Concluding, more research is needed towards parameters of tDCS to optimize the effect of it. In that interest, a computational model was calculated to predict differences in the current pathway of two placement montages, namely the “bifrontal” montage and the “shoulder” montage. The “bifrontal” group had the anode and cathode positioned over the F4 (right DLPFC) and F3 (left DLPFC) positions respectively; in the “shoulder” group, the anode electrode was placed over F4 and the cathode on the left shoulder. Considering these differences, interest was raised towards the difference in the perception outcome of the tinnitus patients undergoing tDCS using these two different montages. The objective of the present study was to compare the outcomes of the placement of the cathode on the left DLPFC vs. the shoulder.
Materials and Methods
Patients considered for the trial were chronic non-pulsatile tinnitus patients who had complaints for more than 3 months and a Tinnitus Functional Index (TFI) score that exceeded 25. Written informed consent was obtained from every patient (n = 65). The study protocol was approved by the ethical committee of Antwerp University Hospital. Of the 65 subjects, six were lost to follow-up for various reasons. The median age of the subjects was 52 years, within a range of 23 years to 70 years. The median duration of tinnitus was 28 months and fluctuated between 3 months and 264 months. In total 59 subjects—41 men and 18 women were included and randomized based on the parameters of age, TFI score, etiology, gender and degree of hearing loss.

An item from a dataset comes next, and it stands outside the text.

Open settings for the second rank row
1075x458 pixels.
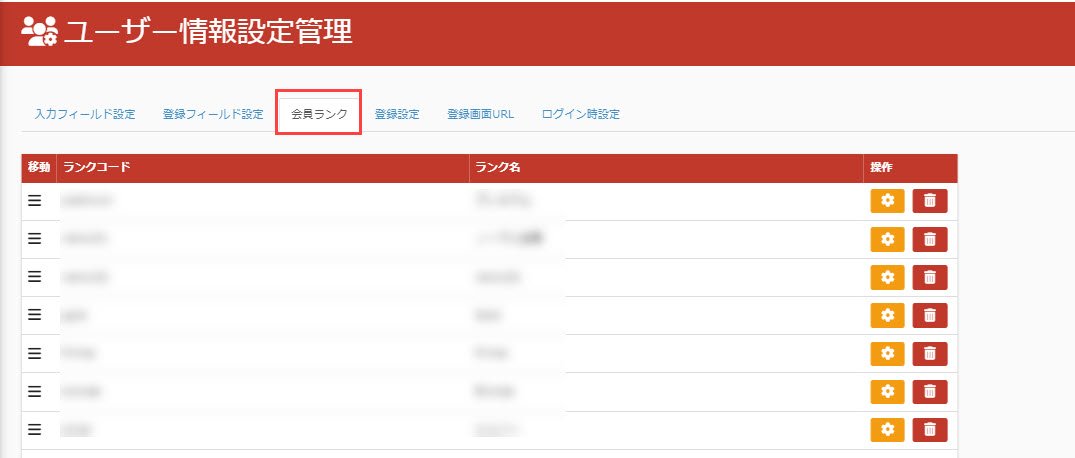coord(887,239)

In order to create two equal groups, the MS-DOS program MINIM (by S. Evans, P. Royston and S. Day) was used to allocate the subjects by minimization. A flow diagram is presented in Figure 1.
Transcranial Direct Current Stimulation
In the first group—“bifrontal”—the anode and the cathode were placed on the right and left DLPFC, respectively (F4 and F3), while in the second group—“shoulder”—the cathode was placed on the left upper arm, according to the 10–20 international system for EEG electrode placement. Each patient received two sessions of tDCS weekly and a total of eight sessions. The direct current was transferred by means of two saline-soaked pairs of surface sponge electrodes (35 cm3) and delivered by a specially developed, battery-driven constant current Neuroconn stimulator (neuroConn, Ilmenau, Germany), with a maximum output of 10 mA. A constant current of 2 mA was applied for 20 min with a fade-in and fade-out of 10 s. Figure 2 shows the current pattern in both cathode placements. In the bifrontal group, the DLPFC and the hippocampus are stimulated, but not the cingulate cortex. In contrast, in the shoulder placement, the temporal lobe is stimulated, in addition to the cingulate cortex and the right side of the hippocampus.

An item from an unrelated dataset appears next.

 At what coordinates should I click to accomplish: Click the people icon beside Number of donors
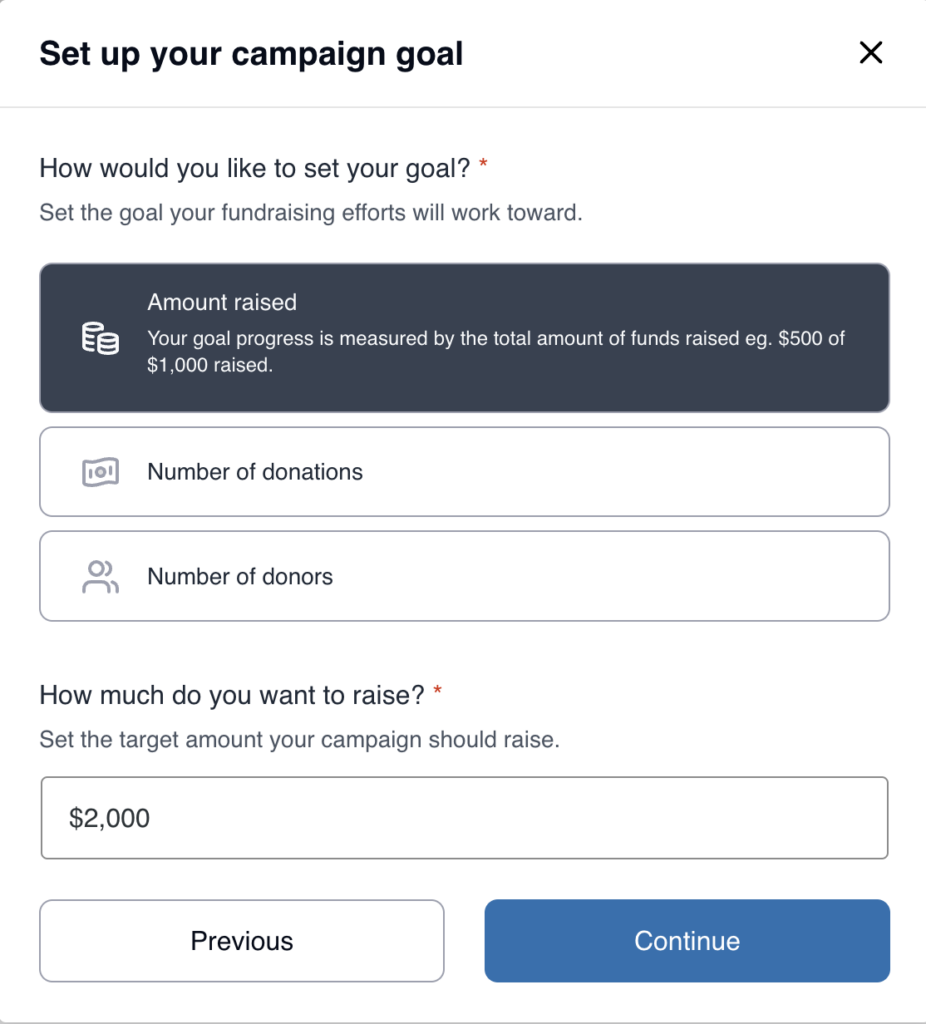(99, 576)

Figure 2. Distribution of electric field during transcranial direct current stimulation (tDCS). The electric field is shown as electric field/current density magnitude (V/m). The cathode placed on the left dorsolateral prefrontal cortex (DLPFC) (A) vs. the cathode placed on the shoulder (B). In the bifrontal group (A) the DLPFC and hippocampus are stimulated. In the shoulder placement group (B), the temporal lobe is stimulated in addition to the cingulate cortex and the right side of the hippocampus.
Evaluations took place on the first visit for an ENT consultation (Delay), at the start of therapy (Start), after eight sessions of tDCS (End) and 84 days after the start of the therapy (FUV). The delay was added to test spontaneous recovery after visiting an ENT-specialist. The FUV was added to measure the long-term effect of tDCS. The flow diagram is presented in Figure 1.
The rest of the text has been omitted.